When Google Inc. CEO Sundar Pichai demonstrated how the improved Google Assistant could make an appointment for a haircut by phoning up a hair salon and speaking to an actual person, the crowd at the recently held Google developer conference I/O 2018 went wild.

The digital AI helper sounded like a real person and reacted to questions like an actual person would, allegedly even fooling the person on the other end of the telephone line, who had no idea who (or what) she was talking to.

While Google has been working on the technology used to make the appointment with Google Assistant, called Google Duplex, for a number of years, its integration with Google Assistant is a recent addition to the service, and is still under development. Early testing of Duplex inside assistant is set to start this summer.

Assimilating artificial intelligence (AI) into digital helpers like Google Assistant or Apple’s Siri is an important part of integrating technology that understands us into our lives. In a blog post with more details about Duplex and more examples of the technology in action, Google said, “The technology is directed towards completing specific tasks, such as scheduling certain types of appointments.
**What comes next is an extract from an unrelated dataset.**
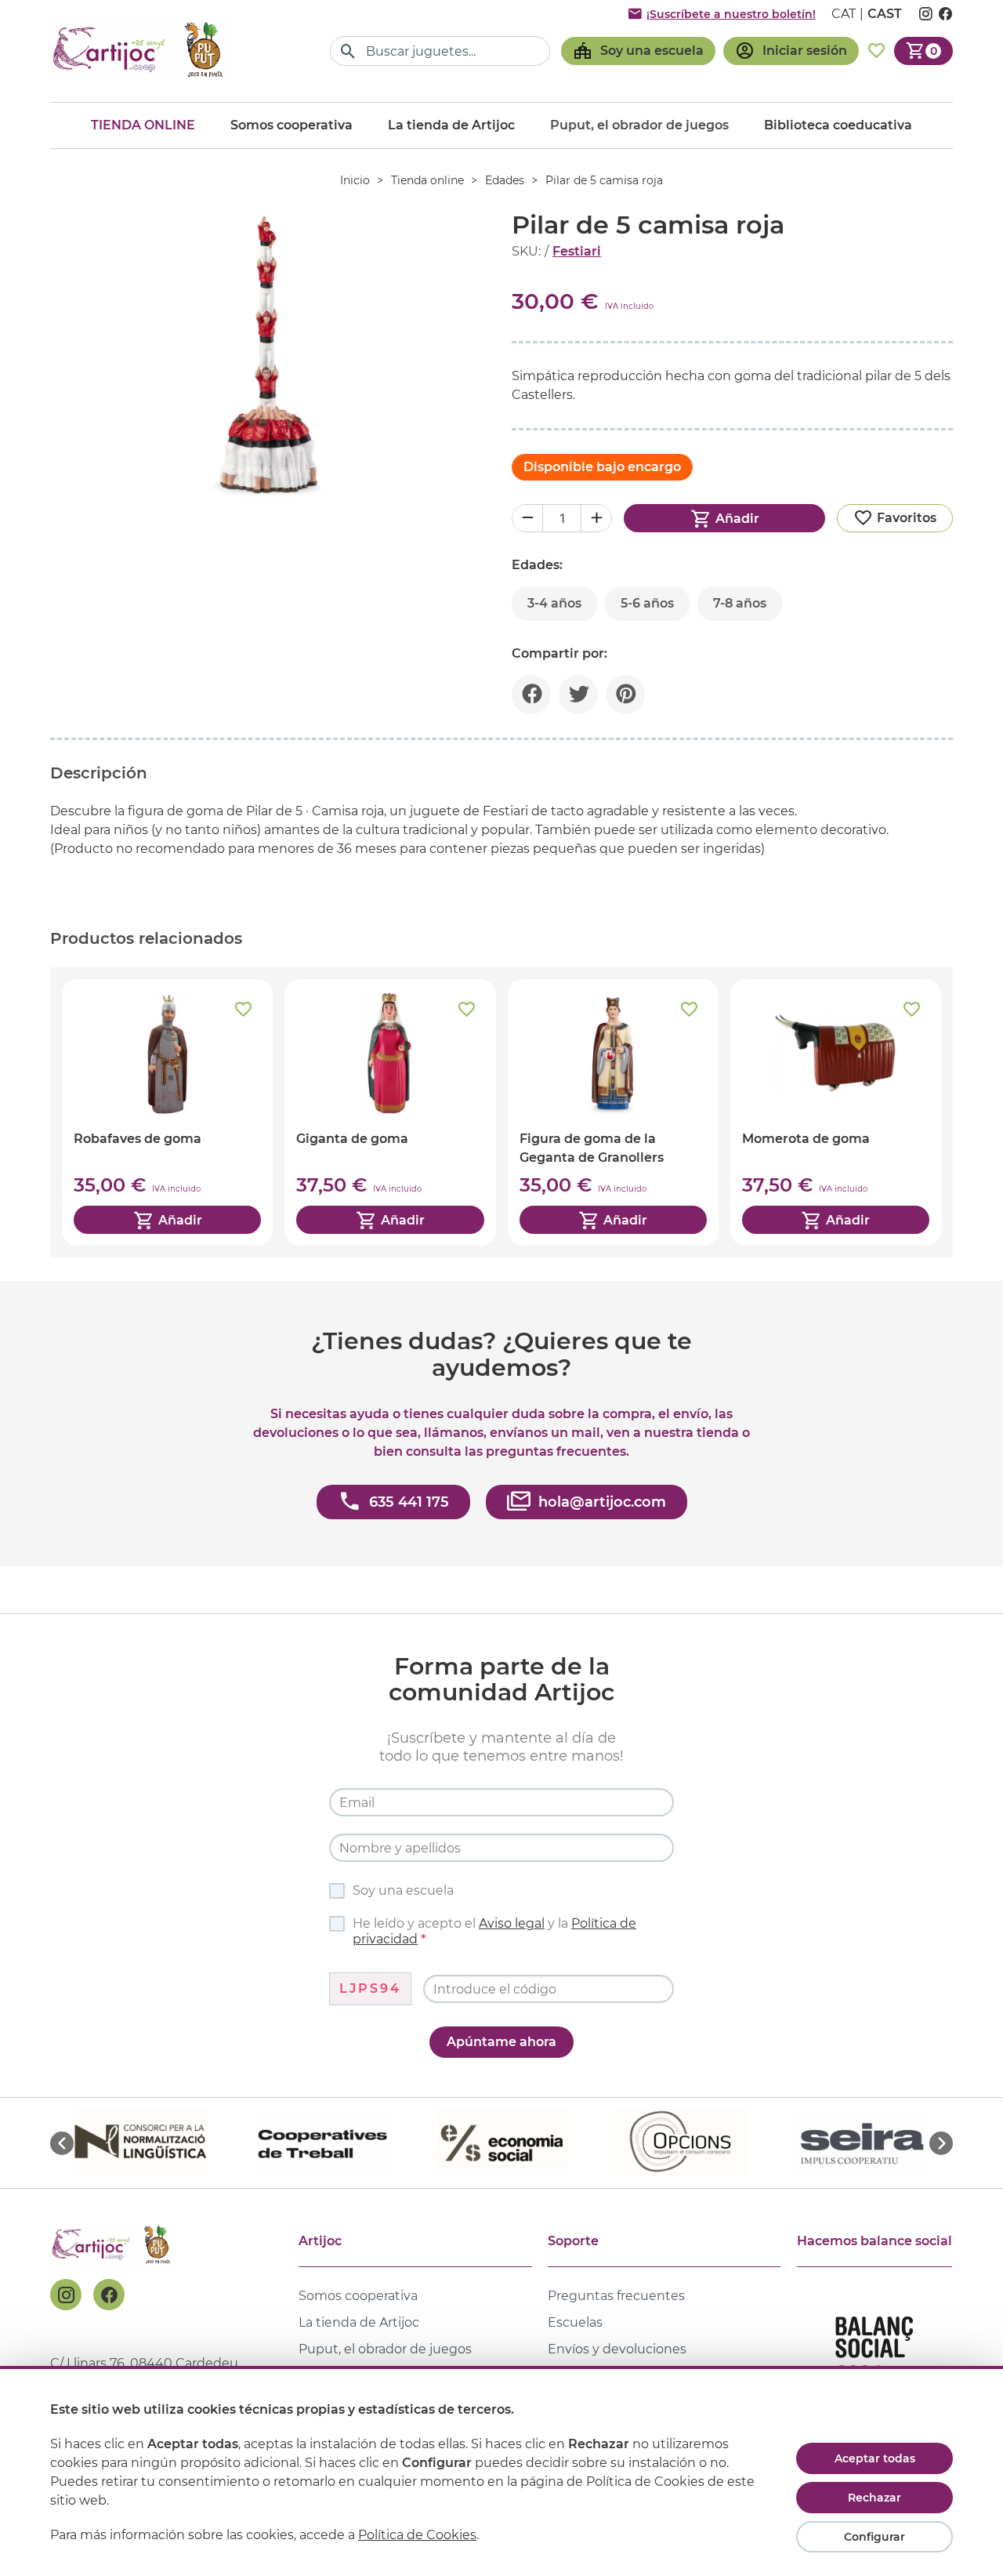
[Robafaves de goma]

For such tasks, the system makes the conversational experience as natural as possible, allowing people to speak normally, like they would to another person, without having to adapt to a machine.”

The new developments with Google Assistant are not just aimed at professionals, but Google hopes it will make help everyone that uses it to plan their days without having to take time out of them to make appointments and schedule reservations. “We really want it to work in cases, say, if you’re a busy parent in the morning and your kid is sick and you want to call for a doctor’s appointment,” said Pichai.

Google claims that Duplex has performed very well in recent tests, with the Assistant reacting intelligently, even in cases where the conversation doesn’t stick closely to the given objective. In rare cases, the Assistant needs some human intervention, but according to Google, this is few and far between.